Records to process

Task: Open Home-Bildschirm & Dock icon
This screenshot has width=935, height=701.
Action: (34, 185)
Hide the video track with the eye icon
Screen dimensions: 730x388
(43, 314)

Exercise details
Reproduce the listing exactly, leaving nothing out.

The answer
Task: Open Home-Bildschirm & Dock icon
This screenshot has width=935, height=701.
Action: (34, 185)
Hide the video track with the eye icon
Screen dimensions: 730x388
(43, 314)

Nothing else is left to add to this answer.